## [TASK STATEMENT]
Starting with the first row and ending after the row that contains "The width and height of the screenshot is (480, 800).", rewrite the rows with "screenshot" changed to "screen capture" and everything else left unchanged.

####

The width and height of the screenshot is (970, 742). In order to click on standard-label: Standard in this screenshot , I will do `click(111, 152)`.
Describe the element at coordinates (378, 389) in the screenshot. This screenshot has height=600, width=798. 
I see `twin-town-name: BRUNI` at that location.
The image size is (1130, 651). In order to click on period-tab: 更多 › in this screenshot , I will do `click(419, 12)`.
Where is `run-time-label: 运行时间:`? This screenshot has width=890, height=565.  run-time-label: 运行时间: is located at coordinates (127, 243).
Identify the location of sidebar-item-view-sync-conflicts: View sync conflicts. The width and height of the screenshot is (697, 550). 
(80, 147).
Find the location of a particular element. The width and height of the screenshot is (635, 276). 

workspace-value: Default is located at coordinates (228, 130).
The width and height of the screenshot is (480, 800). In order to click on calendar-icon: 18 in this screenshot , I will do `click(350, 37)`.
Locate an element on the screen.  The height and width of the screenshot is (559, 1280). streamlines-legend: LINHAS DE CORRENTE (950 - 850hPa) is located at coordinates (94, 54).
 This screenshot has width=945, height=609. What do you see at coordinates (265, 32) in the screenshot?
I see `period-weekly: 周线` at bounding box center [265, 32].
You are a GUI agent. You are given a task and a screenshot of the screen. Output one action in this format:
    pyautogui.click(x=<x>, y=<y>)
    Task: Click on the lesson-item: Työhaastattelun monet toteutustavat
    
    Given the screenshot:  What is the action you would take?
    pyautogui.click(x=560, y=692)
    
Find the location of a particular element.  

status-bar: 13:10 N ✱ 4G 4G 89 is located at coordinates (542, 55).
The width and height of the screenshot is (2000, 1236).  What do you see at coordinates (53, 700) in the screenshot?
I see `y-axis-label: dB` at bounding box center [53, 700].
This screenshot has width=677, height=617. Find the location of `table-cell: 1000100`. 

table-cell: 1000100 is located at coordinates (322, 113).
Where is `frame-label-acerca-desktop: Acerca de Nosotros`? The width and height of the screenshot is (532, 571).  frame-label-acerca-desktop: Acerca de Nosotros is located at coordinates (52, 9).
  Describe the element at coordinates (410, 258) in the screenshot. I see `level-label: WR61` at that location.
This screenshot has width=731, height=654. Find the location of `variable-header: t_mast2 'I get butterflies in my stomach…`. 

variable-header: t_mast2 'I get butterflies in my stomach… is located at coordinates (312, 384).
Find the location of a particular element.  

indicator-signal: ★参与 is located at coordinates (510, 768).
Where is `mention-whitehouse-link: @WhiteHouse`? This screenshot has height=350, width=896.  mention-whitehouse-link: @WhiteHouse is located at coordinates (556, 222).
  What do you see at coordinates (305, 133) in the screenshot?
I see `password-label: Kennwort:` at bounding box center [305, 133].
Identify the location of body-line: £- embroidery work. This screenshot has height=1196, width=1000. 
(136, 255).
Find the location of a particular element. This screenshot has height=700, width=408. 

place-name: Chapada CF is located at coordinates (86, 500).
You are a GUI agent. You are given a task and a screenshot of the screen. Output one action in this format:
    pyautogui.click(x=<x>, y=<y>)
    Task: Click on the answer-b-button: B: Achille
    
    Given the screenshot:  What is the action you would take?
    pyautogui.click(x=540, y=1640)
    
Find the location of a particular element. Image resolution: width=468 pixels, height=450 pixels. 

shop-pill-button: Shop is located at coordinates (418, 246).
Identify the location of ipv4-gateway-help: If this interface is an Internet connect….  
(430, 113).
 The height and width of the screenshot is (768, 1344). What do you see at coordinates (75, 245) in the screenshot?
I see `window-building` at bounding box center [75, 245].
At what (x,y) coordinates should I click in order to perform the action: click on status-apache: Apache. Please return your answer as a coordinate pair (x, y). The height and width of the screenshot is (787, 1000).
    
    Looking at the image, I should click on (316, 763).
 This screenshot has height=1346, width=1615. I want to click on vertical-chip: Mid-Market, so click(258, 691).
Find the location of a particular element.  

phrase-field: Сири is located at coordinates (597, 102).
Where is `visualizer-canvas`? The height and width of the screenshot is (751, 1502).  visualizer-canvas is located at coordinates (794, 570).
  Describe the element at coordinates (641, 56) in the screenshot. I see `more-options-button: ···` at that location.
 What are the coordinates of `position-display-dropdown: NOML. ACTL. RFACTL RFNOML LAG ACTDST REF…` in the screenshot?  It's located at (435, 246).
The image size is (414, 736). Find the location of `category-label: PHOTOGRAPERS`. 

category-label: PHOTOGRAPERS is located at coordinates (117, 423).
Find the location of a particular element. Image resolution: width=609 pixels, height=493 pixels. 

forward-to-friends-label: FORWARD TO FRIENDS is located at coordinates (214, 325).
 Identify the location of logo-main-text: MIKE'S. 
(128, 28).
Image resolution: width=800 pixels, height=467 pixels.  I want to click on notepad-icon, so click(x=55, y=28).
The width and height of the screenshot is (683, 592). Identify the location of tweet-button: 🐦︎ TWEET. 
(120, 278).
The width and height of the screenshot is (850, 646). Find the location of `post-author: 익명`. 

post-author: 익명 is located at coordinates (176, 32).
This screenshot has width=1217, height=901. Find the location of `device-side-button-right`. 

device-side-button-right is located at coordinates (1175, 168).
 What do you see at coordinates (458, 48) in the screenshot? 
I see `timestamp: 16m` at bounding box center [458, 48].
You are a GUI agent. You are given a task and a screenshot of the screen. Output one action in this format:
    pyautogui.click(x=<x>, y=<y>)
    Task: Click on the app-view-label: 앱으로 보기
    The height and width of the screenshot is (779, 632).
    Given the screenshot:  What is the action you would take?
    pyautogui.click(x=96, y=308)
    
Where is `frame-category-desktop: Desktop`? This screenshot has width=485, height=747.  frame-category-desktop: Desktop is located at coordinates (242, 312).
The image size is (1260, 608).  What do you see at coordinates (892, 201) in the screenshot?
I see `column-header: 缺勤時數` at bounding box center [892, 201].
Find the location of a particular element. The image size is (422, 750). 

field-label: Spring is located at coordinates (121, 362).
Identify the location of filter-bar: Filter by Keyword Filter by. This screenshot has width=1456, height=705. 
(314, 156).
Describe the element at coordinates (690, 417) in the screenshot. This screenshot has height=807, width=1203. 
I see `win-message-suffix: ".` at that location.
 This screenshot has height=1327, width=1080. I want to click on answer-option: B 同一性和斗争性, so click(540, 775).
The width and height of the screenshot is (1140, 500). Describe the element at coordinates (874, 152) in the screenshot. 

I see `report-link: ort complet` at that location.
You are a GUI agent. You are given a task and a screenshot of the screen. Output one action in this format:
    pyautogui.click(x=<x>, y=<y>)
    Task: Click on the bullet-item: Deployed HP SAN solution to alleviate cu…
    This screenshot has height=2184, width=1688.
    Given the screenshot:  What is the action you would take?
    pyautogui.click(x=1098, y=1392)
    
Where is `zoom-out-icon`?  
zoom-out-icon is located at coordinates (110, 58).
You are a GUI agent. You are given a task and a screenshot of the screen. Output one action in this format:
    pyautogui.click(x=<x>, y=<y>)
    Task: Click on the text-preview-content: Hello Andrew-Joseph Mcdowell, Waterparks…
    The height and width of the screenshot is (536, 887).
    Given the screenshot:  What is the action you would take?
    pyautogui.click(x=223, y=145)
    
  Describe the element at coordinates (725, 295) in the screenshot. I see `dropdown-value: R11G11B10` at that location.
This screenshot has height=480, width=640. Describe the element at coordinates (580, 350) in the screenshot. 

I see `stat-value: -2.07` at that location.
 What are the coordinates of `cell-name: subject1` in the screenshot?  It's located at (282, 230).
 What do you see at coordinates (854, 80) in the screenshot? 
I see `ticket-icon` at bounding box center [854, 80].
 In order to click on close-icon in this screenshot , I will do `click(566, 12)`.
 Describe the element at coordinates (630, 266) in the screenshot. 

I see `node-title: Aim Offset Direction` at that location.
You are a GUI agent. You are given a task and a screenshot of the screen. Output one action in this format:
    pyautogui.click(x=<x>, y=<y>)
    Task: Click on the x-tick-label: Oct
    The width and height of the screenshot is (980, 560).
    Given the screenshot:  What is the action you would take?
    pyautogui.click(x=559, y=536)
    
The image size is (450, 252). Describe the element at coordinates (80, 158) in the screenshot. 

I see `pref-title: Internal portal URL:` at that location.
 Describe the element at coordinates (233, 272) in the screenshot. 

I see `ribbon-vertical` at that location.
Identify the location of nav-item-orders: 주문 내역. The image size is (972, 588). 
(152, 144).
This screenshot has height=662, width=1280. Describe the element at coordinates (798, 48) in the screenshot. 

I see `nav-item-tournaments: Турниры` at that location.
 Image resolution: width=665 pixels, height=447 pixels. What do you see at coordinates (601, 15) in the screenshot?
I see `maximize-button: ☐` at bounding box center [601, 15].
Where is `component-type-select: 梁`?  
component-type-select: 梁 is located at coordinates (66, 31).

####

## [TASK OUTPUT]
The width and height of the screen capture is (970, 742). In order to click on standard-label: Standard in this screen capture , I will do `click(111, 152)`.
Describe the element at coordinates (378, 389) in the screen capture. This screen capture has height=600, width=798. 
I see `twin-town-name: BRUNI` at that location.
The image size is (1130, 651). In order to click on period-tab: 更多 › in this screen capture , I will do `click(419, 12)`.
Where is `run-time-label: 运行时间:`? This screen capture has width=890, height=565.  run-time-label: 运行时间: is located at coordinates (127, 243).
Identify the location of sidebar-item-view-sync-conflicts: View sync conflicts. The width and height of the screen capture is (697, 550). 
(80, 147).
Find the location of a particular element. The width and height of the screen capture is (635, 276). 

workspace-value: Default is located at coordinates (228, 130).
The width and height of the screen capture is (480, 800). In order to click on calendar-icon: 18 in this screen capture , I will do `click(350, 37)`.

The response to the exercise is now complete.